- Lo primero y principal es vaciar la pileta. Utiliza un tubo o caño para retirar toda el agua del interior.
- Una vez que la pileta esté vacía, ya puedes comenzar a limpiar. Prepara un poco de agua, detergente de platos o jabón neutro. Con una esponja, refriega toda la pileta, por dentro y por fuera.
- Si hay manchas difíciles, hongos o pegotes en las paredes de la pileta, puedes usar una mezcla de agua y vinagre.
- Deja la pileta, todavía armada, descubierta y en un espacio ventilado para que se seque completamente antes de desarmarla.
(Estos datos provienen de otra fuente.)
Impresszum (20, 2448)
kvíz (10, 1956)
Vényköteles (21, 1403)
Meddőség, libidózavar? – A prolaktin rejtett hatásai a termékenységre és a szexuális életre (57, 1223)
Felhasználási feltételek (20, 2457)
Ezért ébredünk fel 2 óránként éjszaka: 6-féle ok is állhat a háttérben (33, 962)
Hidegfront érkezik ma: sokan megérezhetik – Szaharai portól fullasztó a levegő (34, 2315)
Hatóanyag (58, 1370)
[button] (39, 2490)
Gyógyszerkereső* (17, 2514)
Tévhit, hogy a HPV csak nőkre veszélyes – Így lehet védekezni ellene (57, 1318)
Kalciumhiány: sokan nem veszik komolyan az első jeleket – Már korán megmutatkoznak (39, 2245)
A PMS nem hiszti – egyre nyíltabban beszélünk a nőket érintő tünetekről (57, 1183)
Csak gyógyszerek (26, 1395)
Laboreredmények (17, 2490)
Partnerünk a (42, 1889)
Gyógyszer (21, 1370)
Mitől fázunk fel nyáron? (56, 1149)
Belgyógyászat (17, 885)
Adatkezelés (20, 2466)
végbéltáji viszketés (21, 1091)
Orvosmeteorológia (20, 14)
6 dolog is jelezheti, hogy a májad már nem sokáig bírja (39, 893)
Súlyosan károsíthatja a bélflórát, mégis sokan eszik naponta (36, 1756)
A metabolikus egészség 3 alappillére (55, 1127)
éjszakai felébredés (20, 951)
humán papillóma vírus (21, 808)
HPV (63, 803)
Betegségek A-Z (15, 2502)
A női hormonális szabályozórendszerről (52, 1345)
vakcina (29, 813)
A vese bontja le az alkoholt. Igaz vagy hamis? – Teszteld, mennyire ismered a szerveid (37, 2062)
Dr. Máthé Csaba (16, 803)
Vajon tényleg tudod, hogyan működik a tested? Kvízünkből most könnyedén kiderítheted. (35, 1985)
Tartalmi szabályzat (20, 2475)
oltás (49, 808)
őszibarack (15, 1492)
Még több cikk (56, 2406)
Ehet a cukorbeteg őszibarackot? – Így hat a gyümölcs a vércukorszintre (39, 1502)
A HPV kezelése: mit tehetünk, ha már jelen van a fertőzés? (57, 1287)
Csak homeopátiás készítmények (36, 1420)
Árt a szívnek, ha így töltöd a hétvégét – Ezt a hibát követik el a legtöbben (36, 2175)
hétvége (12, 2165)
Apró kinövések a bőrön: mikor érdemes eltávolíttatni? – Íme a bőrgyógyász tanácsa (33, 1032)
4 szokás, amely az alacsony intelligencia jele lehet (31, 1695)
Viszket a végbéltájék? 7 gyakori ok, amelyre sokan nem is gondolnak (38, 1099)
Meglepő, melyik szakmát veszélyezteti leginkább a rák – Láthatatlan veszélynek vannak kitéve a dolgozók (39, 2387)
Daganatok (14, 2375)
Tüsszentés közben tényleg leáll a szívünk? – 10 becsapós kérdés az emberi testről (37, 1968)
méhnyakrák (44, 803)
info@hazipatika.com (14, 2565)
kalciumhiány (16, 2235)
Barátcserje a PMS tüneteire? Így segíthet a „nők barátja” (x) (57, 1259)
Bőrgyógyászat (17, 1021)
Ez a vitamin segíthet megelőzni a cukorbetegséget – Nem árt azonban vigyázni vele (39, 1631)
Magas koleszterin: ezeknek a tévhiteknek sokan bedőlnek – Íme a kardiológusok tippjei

- Desarma la pileta y realiza una limpieza de los caños para eliminar los hongos y evitar que se forme óxido, en el caso de que sean de metal.
- Una vez seca, dobla la pileta tal como se ve en el video. El doblado es importante para evitar que se rompa, se llene de arrugas o se aplaste. Finalmente, guarda la pileta en una caja plástica impermeable que no permita el paso de la humedad.
¿Cuándo y cómo nació la pileta de lona en Argentina?
La pileta de lona es una excelente opción para colocar en el patio y tener en casa siempre a mano una fuente de frescura. Este tipo de pileta nació en 1974 en Santa Fe. La pileta de lona fue creada por los hermanos Benvenutti; su nombre viene de la historieta infantil "Pelopincho y Cachirula".
La pileta de lona revolucionó el mercado, siendo una pieza que rápidamente se popularizó. La empresa fabricaba estas piletas con tela vinílica resistente al sol.
La pileta de lona se transformó en la aliada del verano de toda familia argentina. En 1990 la empresa quebró, pero cuatro años después la familia Goette la compró y revivió el producto gracias al boca a boca.
En la actualidad, la pileta de lona de la empresa santafesina sigue siendo un referente en el mercado y los hogares. Fabrican alrededor de 300.000 piletas al año.
Tener una pileta de lona en casa es práctico, simple y económico. Solo basta con saber cómo cuidarla, limpiarla, mantenerla y guardarla cuando termina el verano.